I spend a fair amount of my time at work dealing with prospective customers of our own machine-learning solution. There are two common objections I hear, which fall at opposite ends of the same spectrum, but both illustrate just how different users find these new techniques.

Yes, there is an XKCD for every occasion

The first group of doubters ask to "see the machine learning". Whatever results are presented are dismissed as "just statistics". This is a common problem in AI research, where there is a general public perception of a lack of progress over the last fifty years. It is certainly true that some of the overly-optimistic predictions by the likes of Marvin Minsky have not worked out in practice, but there have been a number of successes over the years. The problem is that each time, the definition of AI has been updated to exclude the recent achievement.

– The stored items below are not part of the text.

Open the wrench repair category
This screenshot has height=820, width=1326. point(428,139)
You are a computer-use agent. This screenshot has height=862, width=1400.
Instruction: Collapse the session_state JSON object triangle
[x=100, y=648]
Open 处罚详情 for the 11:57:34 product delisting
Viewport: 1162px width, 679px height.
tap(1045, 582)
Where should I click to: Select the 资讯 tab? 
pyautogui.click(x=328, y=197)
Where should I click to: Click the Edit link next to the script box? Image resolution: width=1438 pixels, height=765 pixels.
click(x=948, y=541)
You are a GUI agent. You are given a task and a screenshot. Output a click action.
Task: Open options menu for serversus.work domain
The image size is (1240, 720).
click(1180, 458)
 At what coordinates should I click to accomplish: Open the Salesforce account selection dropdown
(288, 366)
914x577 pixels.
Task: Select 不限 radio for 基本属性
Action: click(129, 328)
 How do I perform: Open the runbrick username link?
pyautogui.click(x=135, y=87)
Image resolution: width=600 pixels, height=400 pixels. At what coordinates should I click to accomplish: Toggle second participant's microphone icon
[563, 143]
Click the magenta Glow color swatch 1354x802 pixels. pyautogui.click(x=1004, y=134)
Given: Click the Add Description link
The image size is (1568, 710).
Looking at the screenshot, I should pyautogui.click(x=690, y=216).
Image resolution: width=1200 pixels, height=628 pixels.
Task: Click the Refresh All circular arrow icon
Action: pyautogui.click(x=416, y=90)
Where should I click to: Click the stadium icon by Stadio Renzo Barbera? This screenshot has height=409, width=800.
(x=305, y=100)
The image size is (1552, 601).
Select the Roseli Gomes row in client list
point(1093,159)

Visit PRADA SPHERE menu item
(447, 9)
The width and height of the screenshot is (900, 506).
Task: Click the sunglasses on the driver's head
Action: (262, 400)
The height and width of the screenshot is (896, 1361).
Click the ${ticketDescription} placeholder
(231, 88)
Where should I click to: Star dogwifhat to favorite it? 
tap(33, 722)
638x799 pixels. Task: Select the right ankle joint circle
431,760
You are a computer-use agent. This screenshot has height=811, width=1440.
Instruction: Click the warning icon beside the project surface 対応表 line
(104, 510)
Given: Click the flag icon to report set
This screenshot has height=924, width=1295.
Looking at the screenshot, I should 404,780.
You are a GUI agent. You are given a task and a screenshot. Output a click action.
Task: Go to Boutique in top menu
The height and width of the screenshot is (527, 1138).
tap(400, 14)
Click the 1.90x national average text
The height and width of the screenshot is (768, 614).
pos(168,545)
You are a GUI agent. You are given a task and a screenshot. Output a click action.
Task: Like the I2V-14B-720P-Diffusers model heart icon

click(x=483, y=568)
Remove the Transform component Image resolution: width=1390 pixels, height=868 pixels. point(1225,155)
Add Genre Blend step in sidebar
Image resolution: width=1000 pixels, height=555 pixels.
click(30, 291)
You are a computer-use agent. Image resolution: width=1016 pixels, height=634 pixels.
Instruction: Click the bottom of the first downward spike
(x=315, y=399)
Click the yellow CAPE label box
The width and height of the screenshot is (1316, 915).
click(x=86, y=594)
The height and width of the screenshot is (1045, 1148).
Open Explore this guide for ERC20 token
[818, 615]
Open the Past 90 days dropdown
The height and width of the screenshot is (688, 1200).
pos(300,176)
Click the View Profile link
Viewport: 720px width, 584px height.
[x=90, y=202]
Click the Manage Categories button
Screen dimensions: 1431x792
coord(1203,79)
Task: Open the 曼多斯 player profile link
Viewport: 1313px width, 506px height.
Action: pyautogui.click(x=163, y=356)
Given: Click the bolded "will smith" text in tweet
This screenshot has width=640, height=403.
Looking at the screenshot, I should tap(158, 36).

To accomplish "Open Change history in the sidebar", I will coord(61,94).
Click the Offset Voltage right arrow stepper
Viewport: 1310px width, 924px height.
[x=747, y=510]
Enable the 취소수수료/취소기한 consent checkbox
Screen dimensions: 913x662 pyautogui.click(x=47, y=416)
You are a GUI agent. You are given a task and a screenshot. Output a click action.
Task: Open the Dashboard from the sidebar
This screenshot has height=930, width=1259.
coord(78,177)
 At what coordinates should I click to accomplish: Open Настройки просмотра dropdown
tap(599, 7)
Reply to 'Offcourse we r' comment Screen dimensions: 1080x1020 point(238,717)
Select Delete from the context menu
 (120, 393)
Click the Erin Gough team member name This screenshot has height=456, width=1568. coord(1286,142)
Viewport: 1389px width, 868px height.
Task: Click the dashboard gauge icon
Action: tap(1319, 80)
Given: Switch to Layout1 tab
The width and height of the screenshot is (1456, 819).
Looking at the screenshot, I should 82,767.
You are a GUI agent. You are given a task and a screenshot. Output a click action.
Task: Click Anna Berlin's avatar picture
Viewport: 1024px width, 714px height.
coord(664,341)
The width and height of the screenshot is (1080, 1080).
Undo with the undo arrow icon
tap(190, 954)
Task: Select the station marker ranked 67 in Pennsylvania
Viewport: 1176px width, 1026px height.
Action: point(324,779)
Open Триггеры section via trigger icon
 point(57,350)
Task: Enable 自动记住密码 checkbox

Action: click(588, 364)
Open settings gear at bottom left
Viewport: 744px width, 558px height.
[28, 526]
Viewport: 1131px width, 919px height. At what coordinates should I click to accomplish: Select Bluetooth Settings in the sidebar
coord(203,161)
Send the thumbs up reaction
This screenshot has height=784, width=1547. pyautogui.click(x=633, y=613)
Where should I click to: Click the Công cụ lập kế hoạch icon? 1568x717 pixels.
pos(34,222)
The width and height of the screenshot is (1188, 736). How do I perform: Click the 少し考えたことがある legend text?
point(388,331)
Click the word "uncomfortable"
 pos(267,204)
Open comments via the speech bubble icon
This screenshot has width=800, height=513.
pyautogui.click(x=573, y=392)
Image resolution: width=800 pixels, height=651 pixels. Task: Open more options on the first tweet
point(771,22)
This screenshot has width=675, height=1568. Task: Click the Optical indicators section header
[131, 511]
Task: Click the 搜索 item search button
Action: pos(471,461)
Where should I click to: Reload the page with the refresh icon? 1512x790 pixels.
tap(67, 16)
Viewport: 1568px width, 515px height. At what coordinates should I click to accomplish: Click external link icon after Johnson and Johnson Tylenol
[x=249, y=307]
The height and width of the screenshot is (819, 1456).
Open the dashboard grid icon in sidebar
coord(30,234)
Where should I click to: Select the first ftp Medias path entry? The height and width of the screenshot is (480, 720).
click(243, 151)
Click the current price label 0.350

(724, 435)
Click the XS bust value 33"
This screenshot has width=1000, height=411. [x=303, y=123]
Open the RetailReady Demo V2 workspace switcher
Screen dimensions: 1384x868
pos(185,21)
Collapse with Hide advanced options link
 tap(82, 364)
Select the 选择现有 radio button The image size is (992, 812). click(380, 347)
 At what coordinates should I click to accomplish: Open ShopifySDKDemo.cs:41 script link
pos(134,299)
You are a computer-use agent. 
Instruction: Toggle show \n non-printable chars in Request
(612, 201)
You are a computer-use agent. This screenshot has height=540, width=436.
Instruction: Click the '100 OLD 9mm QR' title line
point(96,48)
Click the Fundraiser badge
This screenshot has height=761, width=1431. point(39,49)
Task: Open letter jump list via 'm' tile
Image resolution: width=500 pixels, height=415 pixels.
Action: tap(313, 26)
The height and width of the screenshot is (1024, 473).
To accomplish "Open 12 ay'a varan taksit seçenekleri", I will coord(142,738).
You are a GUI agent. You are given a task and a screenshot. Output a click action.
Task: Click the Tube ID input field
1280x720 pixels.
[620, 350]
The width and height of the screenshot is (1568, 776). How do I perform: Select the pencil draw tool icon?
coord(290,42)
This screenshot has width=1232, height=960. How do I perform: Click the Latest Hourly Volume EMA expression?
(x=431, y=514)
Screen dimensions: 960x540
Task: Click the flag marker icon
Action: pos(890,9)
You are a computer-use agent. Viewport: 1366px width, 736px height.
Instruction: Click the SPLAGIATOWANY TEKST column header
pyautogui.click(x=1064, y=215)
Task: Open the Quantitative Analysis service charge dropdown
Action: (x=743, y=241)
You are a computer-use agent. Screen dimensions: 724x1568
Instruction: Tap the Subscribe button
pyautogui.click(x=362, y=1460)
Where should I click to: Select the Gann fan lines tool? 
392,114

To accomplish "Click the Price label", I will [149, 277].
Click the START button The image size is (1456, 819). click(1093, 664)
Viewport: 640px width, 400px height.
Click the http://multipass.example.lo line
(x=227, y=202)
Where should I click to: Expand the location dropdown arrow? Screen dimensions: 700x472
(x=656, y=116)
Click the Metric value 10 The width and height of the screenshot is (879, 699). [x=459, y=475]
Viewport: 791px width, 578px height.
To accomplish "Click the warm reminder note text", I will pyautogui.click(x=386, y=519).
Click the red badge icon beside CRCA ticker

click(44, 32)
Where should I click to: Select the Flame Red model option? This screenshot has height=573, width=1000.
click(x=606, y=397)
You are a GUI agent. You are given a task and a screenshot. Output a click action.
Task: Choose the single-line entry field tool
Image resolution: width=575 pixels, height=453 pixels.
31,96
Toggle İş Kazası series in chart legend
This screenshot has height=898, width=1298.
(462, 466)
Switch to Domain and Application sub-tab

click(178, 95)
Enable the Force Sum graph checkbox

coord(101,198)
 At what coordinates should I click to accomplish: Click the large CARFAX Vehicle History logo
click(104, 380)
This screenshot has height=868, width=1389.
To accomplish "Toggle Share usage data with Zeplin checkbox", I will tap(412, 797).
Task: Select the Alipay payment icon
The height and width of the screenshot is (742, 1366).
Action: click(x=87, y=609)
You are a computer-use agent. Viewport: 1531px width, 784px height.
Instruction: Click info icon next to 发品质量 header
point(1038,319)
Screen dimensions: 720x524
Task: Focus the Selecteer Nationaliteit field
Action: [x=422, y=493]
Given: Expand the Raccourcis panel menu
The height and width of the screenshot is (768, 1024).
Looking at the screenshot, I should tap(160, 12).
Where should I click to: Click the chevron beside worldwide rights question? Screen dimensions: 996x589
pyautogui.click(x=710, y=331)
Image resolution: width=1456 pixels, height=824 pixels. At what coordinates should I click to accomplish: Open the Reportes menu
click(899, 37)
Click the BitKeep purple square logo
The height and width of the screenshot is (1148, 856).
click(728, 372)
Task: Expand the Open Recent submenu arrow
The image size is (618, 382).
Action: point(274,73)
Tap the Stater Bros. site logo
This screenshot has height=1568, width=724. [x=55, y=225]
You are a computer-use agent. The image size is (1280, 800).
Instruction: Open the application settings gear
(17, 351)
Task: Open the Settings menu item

Something of the calibre of Siri or Alexa would absolutely have been considered AI, but now their failure to understand exactly what is meant in every situation is considered to mean that they are not AI. Certainly Siri is not conscious in any way, just a smart collection of responses, but neither is it entirely deterministic in the way that something like Eliza is.1

This leads us to the second class of objection: "how can I debug it?" People want to be able to pause execution and inspect the state of variables, or to have some sort of log that explains exactly the decision tree that led to a certain outcome. Unfortunately machine learning simply does not work that way. Its results are what they are, and the only way to influence them is to flag which are good and which are bad.

This is where the confusion I mentioned above comes in. When these techniques are applied in a purely technical domain - in my case, enterprise IT infrastructure - the results are fairly value-neutral. If a monitoring event gets mis-classified, the nature of Big Data (yay! even more buzzwords!) means that the overall issue it is a symptom of will probably still be caught, because enough other related events will be classified correctly. If however the object of mis-categorisation happens to be a human being, then even one failure could affect that person’s job prospects, romantic success, or even their criminal record.

The black-box nature of AI & ML is where very great care must be taken to ensure that ML is a safe and useful technique to use in each case, in legal matters especially. The code of law is about as deterministic as it is possible to be; edge cases tend to get worked out in litigation, but the code itself generally aims for clarity. It is also mostly easy to debug: the points of law behind a judicial decision are documented and available for review.

None of these constraints apply to ML. If a faulty facial-recognition algorithm places you at the heart of a riot, it’s going to be tough to explain to your spouse or boss why you are being hauled off in handcuffs. Even if your name is ultimately cleared, there may still be long-term damage done, to your reputation or perhaps to your front door.

It’s important to note that, despite the potential for draconian consequences, the law is actually in some ways a best case. If an algorithm kicks you off Google and all its ancillary services (or Facebook or LinkedIn or whatever your business relies on), good luck getting that decision reviewed, certainly in any sort of timely manner.

The main fear that we should have when it comes to AI is not "what if it works and tries to enslave us all", but "what if it doesn’t work but gets used anyway".


Photo by Ricardo Gomez Angel via Unsplash


  1. Yes, it is noticeable that all of these personifications of AI just happen to be female.